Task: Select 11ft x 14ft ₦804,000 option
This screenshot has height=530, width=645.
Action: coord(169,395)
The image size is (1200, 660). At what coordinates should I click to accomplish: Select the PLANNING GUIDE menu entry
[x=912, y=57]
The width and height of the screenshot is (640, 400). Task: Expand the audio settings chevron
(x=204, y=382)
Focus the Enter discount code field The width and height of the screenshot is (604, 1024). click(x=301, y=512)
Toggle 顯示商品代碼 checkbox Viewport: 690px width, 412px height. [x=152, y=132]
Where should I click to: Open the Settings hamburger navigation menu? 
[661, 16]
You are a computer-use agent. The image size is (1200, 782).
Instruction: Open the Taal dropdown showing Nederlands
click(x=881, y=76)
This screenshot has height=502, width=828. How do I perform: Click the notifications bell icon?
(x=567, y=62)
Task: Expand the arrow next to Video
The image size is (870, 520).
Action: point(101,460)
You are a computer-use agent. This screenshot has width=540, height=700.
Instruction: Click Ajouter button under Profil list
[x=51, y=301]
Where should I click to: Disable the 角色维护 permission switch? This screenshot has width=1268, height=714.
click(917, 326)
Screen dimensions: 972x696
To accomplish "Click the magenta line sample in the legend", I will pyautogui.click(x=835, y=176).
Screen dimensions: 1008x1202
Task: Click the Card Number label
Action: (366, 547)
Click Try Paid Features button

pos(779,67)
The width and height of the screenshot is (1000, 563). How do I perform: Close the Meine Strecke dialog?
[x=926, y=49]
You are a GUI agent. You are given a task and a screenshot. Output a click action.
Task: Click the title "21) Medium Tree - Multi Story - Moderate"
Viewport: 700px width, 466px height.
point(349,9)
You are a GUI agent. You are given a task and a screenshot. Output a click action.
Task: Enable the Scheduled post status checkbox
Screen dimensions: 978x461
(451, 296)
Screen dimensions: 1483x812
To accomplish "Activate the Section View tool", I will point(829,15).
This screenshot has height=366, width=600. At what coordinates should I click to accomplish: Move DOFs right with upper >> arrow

What to do: The listing above is to be written out again word for word.

Task result:
Task: Select 11ft x 14ft ₦804,000 option
This screenshot has height=530, width=645.
Action: coord(169,395)
The image size is (1200, 660). At what coordinates should I click to accomplish: Select the PLANNING GUIDE menu entry
[x=912, y=57]
The width and height of the screenshot is (640, 400). Task: Expand the audio settings chevron
(x=204, y=382)
Focus the Enter discount code field The width and height of the screenshot is (604, 1024). click(x=301, y=512)
Toggle 顯示商品代碼 checkbox Viewport: 690px width, 412px height. [x=152, y=132]
Where should I click to: Open the Settings hamburger navigation menu? 
[661, 16]
You are a computer-use agent. The image size is (1200, 782).
Instruction: Open the Taal dropdown showing Nederlands
click(x=881, y=76)
This screenshot has height=502, width=828. How do I perform: Click the notifications bell icon?
(x=567, y=62)
Task: Expand the arrow next to Video
The image size is (870, 520).
Action: point(101,460)
You are a computer-use agent. This screenshot has width=540, height=700.
Instruction: Click Ajouter button under Profil list
[x=51, y=301]
Where should I click to: Disable the 角色维护 permission switch? This screenshot has width=1268, height=714.
click(917, 326)
Screen dimensions: 972x696
To accomplish "Click the magenta line sample in the legend", I will pyautogui.click(x=835, y=176).
Screen dimensions: 1008x1202
Task: Click the Card Number label
Action: (366, 547)
Click Try Paid Features button

pos(779,67)
The width and height of the screenshot is (1000, 563). How do I perform: Close the Meine Strecke dialog?
[x=926, y=49]
You are a GUI agent. You are given a task and a screenshot. Output a click action.
Task: Click the title "21) Medium Tree - Multi Story - Moderate"
Viewport: 700px width, 466px height.
point(349,9)
You are a GUI agent. You are given a task and a screenshot. Output a click action.
Task: Enable the Scheduled post status checkbox
Screen dimensions: 978x461
(451, 296)
Screen dimensions: 1483x812
To accomplish "Activate the Section View tool", I will point(829,15).
This screenshot has height=366, width=600. At what coordinates should I click to accomplish: Move DOFs right with upper >> arrow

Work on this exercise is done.